In practice, this means that, generally speaking, you need a lot more crops to feed to animals to feed to people than you need crops to feed to people directly, so raising animals is far less efficient in terms of producing energy per unit of land than raising crops, thinking purely about feeding humans.

It is sometimes argued that animals can be allowed to graze on land that is too poor for crop-raising, and to some extent this is true, and complicates the picture. Animals may also be fed on kitchen waste products and other energy sources that are not considered fit for human consumption, and may or may not overlap with human food sources or the capacity of land to produce them. However, while I do not have accurate statistics to hand, I believe the principle holds generally. [citation needed]

Where forest is cleared for agricultural purposes then, larger land areas will be needed to produce the same amount of food (in terms of energy) by livestock raising than for crop raising. Rainforest land is cleared to grow soya, and vegans are often reminded of our complicity in this: we eat soya, so we are contributing to deforestation. However, the great majority of this soya is produced to feed animals who will be killed for their meat. [citation needed]

I would argue however that forest should not be cleared for either purpose. There should certainly be enough arable land to feed everyone already without deforestation. Large areas of farmland are not used, or are used to grow biofuel crops, or are used inefficiently, for complex, bad economic reasons (corporate landowners exploiting regulations, food speculation and other globalisation factors)[explanation needed].

Forests regulate rainfall and water tables, and thus exercise protective effects on agricultural lands in the same geographic area.
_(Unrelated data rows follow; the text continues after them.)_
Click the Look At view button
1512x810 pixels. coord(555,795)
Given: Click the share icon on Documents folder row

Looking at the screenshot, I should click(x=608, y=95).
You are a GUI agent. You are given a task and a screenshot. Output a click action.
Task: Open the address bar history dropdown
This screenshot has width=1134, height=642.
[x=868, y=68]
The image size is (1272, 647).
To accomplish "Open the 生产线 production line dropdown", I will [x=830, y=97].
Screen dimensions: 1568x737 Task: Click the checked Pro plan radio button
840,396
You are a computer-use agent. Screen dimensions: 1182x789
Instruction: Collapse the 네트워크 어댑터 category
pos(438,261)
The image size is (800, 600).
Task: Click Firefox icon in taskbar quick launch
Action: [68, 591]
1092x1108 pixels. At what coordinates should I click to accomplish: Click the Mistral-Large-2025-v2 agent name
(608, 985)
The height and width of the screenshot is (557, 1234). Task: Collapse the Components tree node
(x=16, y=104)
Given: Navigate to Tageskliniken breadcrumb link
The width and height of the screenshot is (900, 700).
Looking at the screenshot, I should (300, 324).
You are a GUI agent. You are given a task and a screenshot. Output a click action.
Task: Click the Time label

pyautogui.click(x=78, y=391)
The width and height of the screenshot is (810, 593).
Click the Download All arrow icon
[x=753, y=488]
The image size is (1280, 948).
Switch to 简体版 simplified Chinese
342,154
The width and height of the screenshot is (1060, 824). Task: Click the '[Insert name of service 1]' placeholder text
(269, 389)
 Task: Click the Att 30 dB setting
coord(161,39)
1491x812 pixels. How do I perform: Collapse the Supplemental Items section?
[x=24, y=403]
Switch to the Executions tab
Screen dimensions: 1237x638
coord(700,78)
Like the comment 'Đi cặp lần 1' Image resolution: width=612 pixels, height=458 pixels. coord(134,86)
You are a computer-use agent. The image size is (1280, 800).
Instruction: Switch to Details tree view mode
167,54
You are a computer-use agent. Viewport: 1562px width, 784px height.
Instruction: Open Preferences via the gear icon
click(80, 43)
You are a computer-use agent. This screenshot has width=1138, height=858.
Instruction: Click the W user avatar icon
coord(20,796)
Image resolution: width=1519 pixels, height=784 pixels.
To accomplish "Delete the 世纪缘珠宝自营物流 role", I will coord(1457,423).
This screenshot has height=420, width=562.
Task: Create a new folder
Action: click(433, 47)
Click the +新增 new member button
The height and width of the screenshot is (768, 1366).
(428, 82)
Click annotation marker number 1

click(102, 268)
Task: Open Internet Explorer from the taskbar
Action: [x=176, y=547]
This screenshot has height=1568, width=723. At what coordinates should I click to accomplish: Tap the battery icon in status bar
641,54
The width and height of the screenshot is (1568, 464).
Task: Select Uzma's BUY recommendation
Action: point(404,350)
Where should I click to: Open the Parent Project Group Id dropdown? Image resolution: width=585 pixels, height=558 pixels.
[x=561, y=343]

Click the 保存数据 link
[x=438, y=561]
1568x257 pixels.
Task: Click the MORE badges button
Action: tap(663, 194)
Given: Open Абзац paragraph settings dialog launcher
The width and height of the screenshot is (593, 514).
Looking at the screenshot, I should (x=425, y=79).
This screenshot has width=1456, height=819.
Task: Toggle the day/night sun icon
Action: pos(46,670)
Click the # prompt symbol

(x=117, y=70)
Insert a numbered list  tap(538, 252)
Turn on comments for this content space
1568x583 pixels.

In former rainforest areas, the soil may be too poor to support nutrient removal via crop growing, and loss of the water retained by forest means that land will be too dry. In the long term, at least in tropical areas, it is more economic to leave forests intact and harvest food products such as roots and fruits from them, because of the rapid soil erosion that occurs, making the land unusable after a few crop cycles. Removing forest in these areas is highly unsustainable, whatever purpose the land is put to afterwards.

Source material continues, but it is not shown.